_Arbeitsauftrag_.
Gib im Forenbeitrag zur Zisternenüberwachung unten die Stelle von „Ich möchte nun“ bis „die richtige ist?“ wieder und tausche dabei „Füllstandssensor“ gegen „Pegelsensor“.

_Textauszug_.
---+---
# Unterschiede Analogeingang 4-20mA Single-Ended, Differenzeingang | Füllstandsüberwachung Zisterne



## world-e (1 Juli 2022)

Hallo zusammen,

ich habe bei mir im Haus eine Wago 750-881 am Laufen.

Ich möchte nun eine Füllstandsüberwachung der Zisterne mit einem Analogeingang 4-20mA realisieren. Dazu möchte ich den Füllstandssensor TL-136 verwenden. Ein Datenblatt dazu konnte ich leider nicht finden. Er funktioniert auf jeden Fall mit 4-20mA. man findet ihn auf jeden Fall einfach über Google.

Meine Hauptfrage ist allerdings, was der Unterschied zwischen den Analogeingangskarten ist. Hier gibt es welche mit Differenzeingang und Single-Ended.
Konkret geht es um:
750-466 2-Kanal-Analogeingang; 4 … 20 mA; Single-Ended
750-454 2-Kanal-Analogeingang; 4 … 20 mA; Differenzeingang

Kann mir hier jemand den Unterschied erklären und sagen, welche Karte für meinen Zweck die richtige ist?
---+---
_Datensätze_.
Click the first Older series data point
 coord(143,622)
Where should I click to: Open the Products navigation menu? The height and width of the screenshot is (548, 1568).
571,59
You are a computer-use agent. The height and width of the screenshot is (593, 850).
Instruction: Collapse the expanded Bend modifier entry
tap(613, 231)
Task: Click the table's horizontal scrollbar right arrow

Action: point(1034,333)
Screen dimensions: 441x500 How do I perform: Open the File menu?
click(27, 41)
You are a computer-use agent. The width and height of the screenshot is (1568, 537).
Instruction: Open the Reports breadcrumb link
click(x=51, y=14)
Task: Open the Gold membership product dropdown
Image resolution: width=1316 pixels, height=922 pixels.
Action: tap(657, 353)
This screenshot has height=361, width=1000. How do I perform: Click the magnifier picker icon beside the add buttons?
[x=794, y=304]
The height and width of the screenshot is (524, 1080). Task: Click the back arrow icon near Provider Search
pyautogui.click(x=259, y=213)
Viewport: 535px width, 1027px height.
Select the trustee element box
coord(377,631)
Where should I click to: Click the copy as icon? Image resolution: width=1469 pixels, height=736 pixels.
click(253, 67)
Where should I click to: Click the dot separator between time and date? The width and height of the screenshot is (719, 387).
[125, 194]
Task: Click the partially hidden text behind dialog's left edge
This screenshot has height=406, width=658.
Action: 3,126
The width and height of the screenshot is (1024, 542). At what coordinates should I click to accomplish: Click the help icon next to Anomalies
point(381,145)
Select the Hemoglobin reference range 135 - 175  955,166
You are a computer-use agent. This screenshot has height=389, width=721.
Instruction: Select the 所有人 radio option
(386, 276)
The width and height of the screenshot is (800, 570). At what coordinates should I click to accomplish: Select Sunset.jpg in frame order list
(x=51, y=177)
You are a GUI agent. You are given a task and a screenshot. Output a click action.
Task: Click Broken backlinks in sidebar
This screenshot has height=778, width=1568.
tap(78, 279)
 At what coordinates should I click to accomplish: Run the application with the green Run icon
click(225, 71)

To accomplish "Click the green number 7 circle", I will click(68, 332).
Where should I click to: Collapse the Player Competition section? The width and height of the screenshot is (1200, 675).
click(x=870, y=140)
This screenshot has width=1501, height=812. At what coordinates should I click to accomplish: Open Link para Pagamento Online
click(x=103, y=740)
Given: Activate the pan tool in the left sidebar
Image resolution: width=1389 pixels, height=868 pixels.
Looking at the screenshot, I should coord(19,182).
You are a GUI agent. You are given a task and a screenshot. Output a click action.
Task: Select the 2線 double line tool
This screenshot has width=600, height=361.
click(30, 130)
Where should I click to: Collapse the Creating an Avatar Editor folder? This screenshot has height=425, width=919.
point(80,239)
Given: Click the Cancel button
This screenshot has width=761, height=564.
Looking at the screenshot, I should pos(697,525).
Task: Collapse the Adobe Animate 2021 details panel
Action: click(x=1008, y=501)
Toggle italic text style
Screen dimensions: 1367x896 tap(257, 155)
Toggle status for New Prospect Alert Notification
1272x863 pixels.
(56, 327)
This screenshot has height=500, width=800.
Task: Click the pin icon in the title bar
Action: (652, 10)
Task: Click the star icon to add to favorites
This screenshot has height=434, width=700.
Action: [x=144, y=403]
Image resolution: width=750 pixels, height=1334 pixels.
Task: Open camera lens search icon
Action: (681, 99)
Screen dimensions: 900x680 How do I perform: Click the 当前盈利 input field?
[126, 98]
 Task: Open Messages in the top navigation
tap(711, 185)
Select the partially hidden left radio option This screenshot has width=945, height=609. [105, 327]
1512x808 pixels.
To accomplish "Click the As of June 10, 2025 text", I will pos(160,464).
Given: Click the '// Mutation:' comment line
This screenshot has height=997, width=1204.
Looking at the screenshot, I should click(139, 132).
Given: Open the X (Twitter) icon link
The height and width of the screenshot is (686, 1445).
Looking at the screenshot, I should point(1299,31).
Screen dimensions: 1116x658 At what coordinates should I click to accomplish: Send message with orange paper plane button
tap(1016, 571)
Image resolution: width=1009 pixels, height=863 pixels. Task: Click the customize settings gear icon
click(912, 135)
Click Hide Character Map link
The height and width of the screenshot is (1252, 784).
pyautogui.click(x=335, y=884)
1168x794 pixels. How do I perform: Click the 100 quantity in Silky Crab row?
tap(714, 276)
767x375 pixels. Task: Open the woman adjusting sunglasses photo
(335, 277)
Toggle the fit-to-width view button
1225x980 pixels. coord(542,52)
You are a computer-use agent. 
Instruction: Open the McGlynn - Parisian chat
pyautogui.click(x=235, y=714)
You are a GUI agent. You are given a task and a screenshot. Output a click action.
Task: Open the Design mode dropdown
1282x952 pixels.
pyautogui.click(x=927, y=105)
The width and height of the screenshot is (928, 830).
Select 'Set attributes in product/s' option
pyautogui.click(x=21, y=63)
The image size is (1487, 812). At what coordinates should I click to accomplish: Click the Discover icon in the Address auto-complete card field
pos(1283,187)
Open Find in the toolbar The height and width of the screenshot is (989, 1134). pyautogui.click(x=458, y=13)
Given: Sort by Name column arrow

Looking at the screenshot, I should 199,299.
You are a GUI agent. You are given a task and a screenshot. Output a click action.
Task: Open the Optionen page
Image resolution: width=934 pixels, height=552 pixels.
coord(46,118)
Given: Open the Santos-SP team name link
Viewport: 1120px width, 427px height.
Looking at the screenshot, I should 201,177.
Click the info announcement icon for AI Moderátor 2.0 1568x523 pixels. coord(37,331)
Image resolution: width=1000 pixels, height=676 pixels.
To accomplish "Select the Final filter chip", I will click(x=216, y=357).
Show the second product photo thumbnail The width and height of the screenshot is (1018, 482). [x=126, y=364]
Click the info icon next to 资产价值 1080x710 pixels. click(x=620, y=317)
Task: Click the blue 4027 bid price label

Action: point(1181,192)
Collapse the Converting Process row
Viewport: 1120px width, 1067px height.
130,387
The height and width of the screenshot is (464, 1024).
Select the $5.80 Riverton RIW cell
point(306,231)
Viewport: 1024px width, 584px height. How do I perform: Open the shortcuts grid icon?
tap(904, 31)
---+---
_Vollständige Antwort_.
Ich möchte nun eine Füllstandsüberwachung der Zisterne mit einem Analogeingang 4-20mA realisieren. Dazu möchte ich den Pegelsensor TL-136 verwenden. Ein Datenblatt dazu konnte ich leider nicht finden. Er funktioniert auf jeden Fall mit 4-20mA. man findet ihn auf jeden Fall einfach über Google.

Meine Hauptfrage ist allerdings, was der Unterschied zwischen den Analogeingangskarten ist. Hier gibt es welche mit Differenzeingang und Single-Ended.
Konkret geht es um:
750-466 2-Kanal-Analogeingang; 4 … 20 mA; Single-Ended
750-454 2-Kanal-Analogeingang; 4 … 20 mA; Differenzeingang

Kann mir hier jemand den Unterschied erklären und sagen, welche Karte für meinen Zweck die richtige ist?